Monday, February 23, 2004

Ja: How Haiti got into this mess?

If this is true, these guys need their heads examined.
HAITI'S TRIP to the brink of civil war began last September, when Amiot Metayer, the leader of a gang of street thugs called the Cannibal Army that enforced President Jean-Bertrand Aristide's will in the northern city of Gonaives, threatened to reveal details of the murder of opposition figures. It was presumably in connection with some quarrel over the division of the spoils, but Metayer was promptly murdered. His widow then conducted a voodoo seance in which his soul appeared and identified his killers: local supporters of President Aristide.

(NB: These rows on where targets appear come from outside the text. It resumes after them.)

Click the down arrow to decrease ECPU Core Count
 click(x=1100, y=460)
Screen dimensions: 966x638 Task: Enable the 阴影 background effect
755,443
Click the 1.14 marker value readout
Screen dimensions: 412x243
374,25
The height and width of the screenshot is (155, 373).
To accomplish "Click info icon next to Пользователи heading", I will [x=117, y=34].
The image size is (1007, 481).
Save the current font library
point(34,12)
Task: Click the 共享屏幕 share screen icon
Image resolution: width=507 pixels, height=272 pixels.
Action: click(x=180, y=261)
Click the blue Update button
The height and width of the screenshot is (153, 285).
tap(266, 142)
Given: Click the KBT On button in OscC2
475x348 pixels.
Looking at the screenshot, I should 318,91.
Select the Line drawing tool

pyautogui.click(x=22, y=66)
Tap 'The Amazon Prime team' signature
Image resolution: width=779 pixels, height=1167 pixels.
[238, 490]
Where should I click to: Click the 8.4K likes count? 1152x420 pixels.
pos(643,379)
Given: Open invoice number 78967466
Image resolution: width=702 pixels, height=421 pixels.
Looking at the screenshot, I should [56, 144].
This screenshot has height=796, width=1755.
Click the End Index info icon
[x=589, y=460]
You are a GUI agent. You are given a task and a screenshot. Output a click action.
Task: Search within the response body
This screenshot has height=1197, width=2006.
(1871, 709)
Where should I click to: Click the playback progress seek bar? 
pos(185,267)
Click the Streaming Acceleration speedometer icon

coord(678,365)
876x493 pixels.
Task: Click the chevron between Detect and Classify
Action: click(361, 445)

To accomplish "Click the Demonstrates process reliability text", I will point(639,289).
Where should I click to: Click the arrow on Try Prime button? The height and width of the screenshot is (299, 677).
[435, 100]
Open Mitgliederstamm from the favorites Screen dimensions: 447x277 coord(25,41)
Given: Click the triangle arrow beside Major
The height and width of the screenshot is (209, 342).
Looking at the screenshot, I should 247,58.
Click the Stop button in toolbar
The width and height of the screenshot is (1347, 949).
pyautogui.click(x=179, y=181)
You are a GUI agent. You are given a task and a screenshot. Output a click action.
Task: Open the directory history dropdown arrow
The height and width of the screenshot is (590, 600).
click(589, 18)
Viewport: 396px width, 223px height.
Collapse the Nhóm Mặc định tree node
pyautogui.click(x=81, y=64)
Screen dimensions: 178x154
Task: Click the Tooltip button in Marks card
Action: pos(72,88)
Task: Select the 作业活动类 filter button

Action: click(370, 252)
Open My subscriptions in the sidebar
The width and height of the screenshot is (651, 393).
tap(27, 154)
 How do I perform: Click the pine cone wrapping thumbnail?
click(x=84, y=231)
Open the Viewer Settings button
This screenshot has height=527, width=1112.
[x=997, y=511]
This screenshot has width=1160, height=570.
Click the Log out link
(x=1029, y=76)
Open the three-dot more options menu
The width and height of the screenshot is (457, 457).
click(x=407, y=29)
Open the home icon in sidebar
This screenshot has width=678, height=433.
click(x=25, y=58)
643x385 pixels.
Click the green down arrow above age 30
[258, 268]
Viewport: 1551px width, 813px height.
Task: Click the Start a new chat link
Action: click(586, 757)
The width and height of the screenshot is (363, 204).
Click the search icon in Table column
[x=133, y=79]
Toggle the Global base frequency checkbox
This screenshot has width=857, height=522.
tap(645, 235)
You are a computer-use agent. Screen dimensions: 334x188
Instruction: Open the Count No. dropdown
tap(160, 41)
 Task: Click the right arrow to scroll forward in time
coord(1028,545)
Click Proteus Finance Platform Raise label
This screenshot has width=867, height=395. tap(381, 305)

Thereupon the Cannibal Army switched sides, changed its name to the Gonaives Resistance Front, and started killing Aristide's prominent backers in the city. Meanwhile in the capital, Port-au-Prince, non-violent demonstrators protesting Aristide's rigging of the 2000 elections were being murdered by government-backed vigilantes known as chimeres (monsters): 45 were killed between September and January. Then on February 5 the former Cannibals seized control of the whole city of Gonaives, killing and mutilating over a dozen policemen.

Since then they have seized more towns in the north and been joined by various unsavoury figures from former regimes like former police chief Guy Philippe and former paramilitary death-squad leader Louis-Jodel Chamblain. Aristide denounces them as 'terrorists' while his own thugs continue to attack the non-violent protests of the civilian opposition in the capital.